** MATERIAL FOR THE TASK follows **

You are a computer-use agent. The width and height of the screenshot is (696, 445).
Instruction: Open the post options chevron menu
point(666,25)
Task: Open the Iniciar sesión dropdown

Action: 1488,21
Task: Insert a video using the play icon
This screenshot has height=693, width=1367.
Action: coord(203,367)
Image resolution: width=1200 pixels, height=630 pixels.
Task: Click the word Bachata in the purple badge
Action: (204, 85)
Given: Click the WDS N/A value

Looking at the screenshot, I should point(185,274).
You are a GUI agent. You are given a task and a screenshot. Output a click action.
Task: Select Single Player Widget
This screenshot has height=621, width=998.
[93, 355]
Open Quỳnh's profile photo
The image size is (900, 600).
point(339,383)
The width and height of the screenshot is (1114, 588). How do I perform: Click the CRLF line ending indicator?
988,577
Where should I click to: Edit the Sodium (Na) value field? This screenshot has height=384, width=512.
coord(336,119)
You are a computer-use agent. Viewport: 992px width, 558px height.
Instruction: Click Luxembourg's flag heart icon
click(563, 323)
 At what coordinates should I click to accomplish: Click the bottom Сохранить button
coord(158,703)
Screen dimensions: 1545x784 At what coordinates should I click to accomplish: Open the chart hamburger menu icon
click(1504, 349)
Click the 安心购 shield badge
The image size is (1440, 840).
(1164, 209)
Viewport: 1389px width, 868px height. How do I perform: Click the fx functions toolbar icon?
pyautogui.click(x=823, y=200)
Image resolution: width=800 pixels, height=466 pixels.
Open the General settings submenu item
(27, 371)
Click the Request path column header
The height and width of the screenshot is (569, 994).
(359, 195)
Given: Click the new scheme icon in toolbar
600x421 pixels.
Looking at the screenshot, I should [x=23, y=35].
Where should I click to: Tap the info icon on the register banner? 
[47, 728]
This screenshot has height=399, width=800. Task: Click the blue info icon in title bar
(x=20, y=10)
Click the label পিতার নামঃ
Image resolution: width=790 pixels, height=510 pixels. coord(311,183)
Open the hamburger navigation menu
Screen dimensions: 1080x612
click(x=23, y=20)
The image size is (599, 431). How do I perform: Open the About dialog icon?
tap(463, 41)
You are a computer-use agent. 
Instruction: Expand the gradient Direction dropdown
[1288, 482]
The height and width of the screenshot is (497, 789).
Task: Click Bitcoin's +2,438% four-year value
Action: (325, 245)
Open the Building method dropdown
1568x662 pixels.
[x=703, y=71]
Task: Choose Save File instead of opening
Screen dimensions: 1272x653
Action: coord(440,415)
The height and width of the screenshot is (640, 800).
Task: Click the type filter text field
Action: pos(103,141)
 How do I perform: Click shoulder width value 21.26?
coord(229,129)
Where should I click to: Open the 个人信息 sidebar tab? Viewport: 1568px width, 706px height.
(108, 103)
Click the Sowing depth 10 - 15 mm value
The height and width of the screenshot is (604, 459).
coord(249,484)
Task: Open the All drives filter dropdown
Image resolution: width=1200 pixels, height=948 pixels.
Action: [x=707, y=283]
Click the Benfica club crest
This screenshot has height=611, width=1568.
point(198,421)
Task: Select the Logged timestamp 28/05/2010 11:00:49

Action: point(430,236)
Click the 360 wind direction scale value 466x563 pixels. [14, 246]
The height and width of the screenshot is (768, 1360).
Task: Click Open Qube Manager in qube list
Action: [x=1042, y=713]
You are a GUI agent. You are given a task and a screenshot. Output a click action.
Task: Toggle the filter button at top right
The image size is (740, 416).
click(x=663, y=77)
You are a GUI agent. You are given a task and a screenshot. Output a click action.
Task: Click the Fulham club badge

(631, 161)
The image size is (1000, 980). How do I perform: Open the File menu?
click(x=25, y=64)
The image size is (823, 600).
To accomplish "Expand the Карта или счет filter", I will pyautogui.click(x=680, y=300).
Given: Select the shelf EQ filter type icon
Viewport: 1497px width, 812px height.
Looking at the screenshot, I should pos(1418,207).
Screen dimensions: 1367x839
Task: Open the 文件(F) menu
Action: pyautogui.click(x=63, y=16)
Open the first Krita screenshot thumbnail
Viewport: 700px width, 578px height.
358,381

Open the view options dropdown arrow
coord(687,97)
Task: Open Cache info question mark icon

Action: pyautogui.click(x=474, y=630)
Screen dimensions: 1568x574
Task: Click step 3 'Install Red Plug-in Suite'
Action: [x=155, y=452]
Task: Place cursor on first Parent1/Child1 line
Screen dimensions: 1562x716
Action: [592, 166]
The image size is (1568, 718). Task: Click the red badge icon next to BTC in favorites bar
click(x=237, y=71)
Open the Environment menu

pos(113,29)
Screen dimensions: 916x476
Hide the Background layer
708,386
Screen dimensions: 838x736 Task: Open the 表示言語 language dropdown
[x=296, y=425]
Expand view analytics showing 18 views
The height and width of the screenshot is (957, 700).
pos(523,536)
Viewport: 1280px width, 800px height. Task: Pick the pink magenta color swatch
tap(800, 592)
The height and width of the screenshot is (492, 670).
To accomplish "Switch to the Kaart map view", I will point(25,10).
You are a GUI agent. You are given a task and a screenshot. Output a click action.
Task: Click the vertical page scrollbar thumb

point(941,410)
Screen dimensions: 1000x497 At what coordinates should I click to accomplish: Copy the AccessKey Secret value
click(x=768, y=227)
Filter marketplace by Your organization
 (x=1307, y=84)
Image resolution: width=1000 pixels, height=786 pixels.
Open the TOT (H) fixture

** End of MATERIAL FOR THE TASK **

WORK TASK —
Find, please, how many lines in the data include the word "will", and put down that number only.

RESPONSE TO THIS EXERCISE —
2